Police ‘won’t be pushed by media’ into making premature Fermanagh abuse arrests
A senior officer told MPs it would take time to interview people who have made claims of historical abuse in Co Fermanagh.
Police investigating claims of historical abuse in Co Fermanagh will not be pushed by the media into making premature arrests, a senior officer has said.
Assistant Chief Constable Barbara Gray defended the police’s handling of the allegations after being asked at a Westminster committee why no one had been detained and questioned.
Co Fermanagh newspaper the Impartial Reporter has provided a platform for dozens of alleged victims to tell their stories over the last eight months.
The paper said it has received claims relating to more than 60 alleged abusers.
Police have been attempting to interview those who have come forward to the paper.
DUP MP Ian Paisley asked Ms Gray for an update on the investigation as she appeared alongside Chief Constable Simon Byrne at the Northern Ireland Affairs Committee.
“The investigation is being led by the Public Protection Branch – the investigative process is absolutely moving forward,” she said.
“We are seeking to ensure this a victim-centred investigation, and witnesses have been interviewed by police, but those interviews have had to take place with, as you would expect, the most suitably trained officers, and specially trained officers, to deal with vulnerable victims.
“So some of those have been quite lengthy and they have had to be, to provide the absolutely essential support for the victims.

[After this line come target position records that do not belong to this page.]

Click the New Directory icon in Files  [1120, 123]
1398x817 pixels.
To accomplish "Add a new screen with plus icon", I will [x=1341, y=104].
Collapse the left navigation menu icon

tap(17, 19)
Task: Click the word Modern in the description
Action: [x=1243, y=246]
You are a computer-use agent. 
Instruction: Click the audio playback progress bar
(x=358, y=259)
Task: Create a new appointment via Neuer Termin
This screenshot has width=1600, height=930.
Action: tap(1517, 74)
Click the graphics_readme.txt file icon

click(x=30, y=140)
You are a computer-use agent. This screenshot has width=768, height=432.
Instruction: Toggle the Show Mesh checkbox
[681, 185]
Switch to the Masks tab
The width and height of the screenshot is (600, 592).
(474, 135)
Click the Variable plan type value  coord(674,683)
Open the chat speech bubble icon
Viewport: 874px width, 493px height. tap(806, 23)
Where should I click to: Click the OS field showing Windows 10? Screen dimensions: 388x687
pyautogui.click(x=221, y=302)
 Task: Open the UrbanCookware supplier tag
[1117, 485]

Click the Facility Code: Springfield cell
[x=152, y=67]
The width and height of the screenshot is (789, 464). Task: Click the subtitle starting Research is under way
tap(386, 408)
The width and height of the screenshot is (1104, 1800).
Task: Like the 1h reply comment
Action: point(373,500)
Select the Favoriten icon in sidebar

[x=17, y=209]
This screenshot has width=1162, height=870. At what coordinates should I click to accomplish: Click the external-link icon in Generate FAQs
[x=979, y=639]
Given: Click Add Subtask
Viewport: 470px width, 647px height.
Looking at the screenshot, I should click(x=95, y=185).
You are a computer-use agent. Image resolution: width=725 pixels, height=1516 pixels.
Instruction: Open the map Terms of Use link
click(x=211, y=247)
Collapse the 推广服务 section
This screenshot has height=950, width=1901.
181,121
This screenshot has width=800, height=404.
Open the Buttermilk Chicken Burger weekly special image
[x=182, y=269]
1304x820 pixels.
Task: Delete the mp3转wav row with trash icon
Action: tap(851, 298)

“But I am content that we, as a police service and within the department, are moving forward with those investigations and we have had to do those at the investigative pace that is thorough, victims-centred and not, I suppose, necessarily to be pushed by the media around this, when we have to ensure we have best evidence before we move to the point of executive action, which should it be an arrest and questioning phase.”